I've used this ("acyclic visitor") to good effect; it makes adding new classes to the hierarchy possible without changing existing ones, to some extent.
If I understand this correctly...
We had a object that could use different hardware options. To facilitate this we used a abstract interface of Device. Device had a bunch of functions that would be fired on certain events. The use would be the same but the various implementations of the Device would either have a fully-fleshed out functions or just return immediately. To make life even easier, the functions were void and threw exceptions on when something went wrong.
For completeness's sake:
it's of course completely possible to write an own implementation of a multimethod pointer table for your objects and calculate the method addresses manually at run time. There's a paper by Stroustrup on the topic of implementing multimethods (albeit in the compiler).
I wouldn't really advise anyone to do this. Getting the implementation to perform well is quite complicated and the syntax for using it will probably be very awkward and error-prone. If everything else fails, this might still be the way to go, though.
I am having trouble understanding your requirements. But Ill state - in my own words as it were - what I understand the situation to be:
You have abstract Parameter class, which is subclassed eventually to some concrete classes (eg: ParameterLimitedInt).

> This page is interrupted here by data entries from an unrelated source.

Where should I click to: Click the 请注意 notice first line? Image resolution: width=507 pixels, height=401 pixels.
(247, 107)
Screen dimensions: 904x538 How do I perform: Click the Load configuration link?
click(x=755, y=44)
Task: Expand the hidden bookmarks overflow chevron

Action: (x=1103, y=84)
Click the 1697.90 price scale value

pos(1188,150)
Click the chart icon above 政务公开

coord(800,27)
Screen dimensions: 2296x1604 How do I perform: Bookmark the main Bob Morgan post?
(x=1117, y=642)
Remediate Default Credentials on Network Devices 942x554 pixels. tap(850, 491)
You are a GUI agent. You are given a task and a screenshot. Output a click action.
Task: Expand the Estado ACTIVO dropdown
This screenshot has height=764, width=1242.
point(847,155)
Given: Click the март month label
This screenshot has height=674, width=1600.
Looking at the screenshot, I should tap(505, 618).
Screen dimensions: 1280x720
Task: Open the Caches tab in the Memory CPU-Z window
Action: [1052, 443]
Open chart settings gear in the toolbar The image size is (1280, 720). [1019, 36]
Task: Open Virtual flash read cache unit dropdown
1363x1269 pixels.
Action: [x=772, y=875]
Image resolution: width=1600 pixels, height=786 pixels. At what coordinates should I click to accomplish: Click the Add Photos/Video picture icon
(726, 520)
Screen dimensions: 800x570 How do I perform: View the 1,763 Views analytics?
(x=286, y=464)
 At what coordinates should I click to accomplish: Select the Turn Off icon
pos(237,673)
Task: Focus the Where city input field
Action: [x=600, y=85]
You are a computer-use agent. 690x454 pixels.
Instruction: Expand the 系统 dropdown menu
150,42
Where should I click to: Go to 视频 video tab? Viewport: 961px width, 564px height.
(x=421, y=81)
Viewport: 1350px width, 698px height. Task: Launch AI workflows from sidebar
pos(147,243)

You have a seperate GUI system which will be passed these parameters in a generic fashion, but the catch is that it needs to present the GUI component specific to the concrete type of the parameter class.
The restrictions are that you dont want to do RTTID, and dont want to write code to handle every possible type of concrete parameter.
You are open to using the visitor pattern.
With those being your requirements, here is how I would handle such a situation:
I would implement the visitor pattern where the accept() returns a boolean value. The base Parameter class would implement a virtual accept() function and return false.
Concrete implementations of the Parameter class would then contain accept() functions which will call the visitor's visit(). They would return true.
The visitor class would make use of a templated visit() function so you would only override for the concrete Parameter types you care to support:
class Visitor
{
public:
template< class T > void visit( const T& param ) const
{
assert( false && "this parameter type not specialised in the visitor" );
}
void visit( const ParameterLimitedInt& ) const; // specialised implementations...
}
Thus if accept() returns false, you know the concrete type for the Parameter has not implemented the visitor pattern yet (in case there is additional logic you would prefer to handle on a case by case basis). If the assert() in the visitor pattern triggers, its because its not visiting a Parameter type which you've implemented a specialisation for.
One downside to all of this is that unsupported visits are only caught at runtime.